### Exercise description
In the entries below, find each line bearing the string "menu" and copy it.

•••

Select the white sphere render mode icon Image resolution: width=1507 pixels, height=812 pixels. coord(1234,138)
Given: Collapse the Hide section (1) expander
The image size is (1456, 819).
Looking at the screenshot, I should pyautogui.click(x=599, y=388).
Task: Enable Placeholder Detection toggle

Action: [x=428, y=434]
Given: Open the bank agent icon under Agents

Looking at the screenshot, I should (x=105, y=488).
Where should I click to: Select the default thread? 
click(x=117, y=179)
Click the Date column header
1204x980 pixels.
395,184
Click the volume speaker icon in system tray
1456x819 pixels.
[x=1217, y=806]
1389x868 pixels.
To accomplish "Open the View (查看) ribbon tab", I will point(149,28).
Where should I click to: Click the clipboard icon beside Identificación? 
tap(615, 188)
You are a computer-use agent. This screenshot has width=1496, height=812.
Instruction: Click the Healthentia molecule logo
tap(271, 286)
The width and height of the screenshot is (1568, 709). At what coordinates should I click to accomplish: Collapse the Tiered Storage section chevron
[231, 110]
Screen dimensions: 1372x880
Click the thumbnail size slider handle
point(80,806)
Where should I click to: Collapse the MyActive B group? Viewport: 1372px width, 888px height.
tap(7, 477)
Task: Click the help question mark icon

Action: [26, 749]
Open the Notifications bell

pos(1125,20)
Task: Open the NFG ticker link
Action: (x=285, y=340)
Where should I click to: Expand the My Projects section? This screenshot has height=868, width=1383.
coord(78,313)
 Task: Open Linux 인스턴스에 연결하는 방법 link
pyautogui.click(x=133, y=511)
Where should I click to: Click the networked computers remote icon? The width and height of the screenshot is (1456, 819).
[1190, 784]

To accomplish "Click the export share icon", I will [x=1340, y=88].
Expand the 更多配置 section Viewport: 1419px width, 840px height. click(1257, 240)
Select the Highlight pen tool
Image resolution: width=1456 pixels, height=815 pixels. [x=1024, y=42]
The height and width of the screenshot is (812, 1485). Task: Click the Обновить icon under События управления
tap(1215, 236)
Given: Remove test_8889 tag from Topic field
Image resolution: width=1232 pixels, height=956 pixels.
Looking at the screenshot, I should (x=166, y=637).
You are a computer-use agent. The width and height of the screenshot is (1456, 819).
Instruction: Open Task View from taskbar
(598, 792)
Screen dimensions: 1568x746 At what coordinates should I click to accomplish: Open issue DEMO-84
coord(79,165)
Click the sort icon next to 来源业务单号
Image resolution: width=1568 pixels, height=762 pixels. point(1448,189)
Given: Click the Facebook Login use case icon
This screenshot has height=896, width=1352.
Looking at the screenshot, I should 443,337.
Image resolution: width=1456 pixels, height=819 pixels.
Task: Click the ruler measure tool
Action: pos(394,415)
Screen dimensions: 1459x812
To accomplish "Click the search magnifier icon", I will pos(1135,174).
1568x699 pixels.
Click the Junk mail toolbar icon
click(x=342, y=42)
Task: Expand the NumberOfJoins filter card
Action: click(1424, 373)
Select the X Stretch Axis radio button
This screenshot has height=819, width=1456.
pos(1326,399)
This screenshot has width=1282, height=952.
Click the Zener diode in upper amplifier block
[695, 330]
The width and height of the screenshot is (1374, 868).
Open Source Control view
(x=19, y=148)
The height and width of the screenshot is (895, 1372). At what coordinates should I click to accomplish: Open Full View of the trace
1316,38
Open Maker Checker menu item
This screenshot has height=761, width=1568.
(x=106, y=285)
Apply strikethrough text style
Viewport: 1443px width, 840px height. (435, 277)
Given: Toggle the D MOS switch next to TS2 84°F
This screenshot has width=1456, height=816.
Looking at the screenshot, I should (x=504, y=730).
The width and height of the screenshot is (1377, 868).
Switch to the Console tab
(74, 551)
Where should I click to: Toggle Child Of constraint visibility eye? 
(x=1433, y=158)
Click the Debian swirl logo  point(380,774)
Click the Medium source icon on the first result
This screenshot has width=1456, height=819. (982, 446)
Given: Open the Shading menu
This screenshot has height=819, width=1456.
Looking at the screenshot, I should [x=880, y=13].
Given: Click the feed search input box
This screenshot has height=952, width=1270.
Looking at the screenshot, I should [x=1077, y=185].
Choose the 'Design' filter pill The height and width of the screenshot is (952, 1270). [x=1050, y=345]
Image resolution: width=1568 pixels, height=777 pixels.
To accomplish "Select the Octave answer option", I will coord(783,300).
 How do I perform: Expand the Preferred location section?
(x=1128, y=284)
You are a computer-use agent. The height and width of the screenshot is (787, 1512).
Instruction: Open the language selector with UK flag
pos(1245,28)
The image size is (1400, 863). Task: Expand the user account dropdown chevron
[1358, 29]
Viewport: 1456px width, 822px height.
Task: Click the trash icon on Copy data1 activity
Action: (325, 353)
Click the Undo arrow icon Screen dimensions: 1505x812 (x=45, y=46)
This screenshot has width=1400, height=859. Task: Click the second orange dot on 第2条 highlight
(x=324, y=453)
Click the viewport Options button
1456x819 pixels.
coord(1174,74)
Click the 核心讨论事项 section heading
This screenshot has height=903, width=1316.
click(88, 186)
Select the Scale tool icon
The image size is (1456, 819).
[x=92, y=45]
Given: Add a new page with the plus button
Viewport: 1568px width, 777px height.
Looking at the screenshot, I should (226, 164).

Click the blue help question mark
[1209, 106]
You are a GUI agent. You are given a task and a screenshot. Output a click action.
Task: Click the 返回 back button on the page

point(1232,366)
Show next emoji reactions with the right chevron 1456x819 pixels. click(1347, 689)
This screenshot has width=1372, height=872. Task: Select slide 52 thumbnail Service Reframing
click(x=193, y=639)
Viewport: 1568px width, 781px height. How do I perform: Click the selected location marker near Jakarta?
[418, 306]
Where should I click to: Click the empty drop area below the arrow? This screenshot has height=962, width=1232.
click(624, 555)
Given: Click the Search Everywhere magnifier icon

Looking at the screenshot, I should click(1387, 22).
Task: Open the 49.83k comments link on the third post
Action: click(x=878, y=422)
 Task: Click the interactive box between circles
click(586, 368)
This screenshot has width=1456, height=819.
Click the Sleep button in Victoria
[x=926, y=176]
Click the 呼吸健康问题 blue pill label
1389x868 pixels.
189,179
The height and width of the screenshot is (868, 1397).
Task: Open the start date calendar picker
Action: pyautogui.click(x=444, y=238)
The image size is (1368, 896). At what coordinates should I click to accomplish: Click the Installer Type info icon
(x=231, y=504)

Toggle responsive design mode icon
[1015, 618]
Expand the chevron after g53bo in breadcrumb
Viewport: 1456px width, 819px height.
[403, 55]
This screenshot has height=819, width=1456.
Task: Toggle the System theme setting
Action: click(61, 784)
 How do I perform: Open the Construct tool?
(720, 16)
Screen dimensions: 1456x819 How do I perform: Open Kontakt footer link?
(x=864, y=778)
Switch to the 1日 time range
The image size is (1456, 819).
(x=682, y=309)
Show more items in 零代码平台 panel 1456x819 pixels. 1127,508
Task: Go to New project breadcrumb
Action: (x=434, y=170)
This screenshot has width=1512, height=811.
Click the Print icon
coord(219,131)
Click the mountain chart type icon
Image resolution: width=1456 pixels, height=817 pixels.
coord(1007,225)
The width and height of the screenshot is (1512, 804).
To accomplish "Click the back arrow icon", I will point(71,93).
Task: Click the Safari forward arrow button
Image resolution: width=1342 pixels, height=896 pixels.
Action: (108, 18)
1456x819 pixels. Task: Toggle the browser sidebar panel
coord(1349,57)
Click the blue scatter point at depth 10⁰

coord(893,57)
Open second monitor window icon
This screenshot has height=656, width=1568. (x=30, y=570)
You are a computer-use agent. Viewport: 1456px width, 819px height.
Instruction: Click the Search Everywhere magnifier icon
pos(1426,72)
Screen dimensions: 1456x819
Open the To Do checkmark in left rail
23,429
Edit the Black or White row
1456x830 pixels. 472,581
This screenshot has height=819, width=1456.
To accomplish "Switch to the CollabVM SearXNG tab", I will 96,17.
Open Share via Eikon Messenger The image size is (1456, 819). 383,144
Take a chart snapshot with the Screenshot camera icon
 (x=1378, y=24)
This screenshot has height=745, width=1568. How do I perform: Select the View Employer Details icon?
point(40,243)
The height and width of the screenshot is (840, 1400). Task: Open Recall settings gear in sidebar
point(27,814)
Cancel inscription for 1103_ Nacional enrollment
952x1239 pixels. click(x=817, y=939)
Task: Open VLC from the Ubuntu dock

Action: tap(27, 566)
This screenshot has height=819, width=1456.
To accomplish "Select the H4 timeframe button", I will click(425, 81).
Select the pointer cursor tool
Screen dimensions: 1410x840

•••

### Answer below
Open Maker Checker menu item
Given: Open the Shading menu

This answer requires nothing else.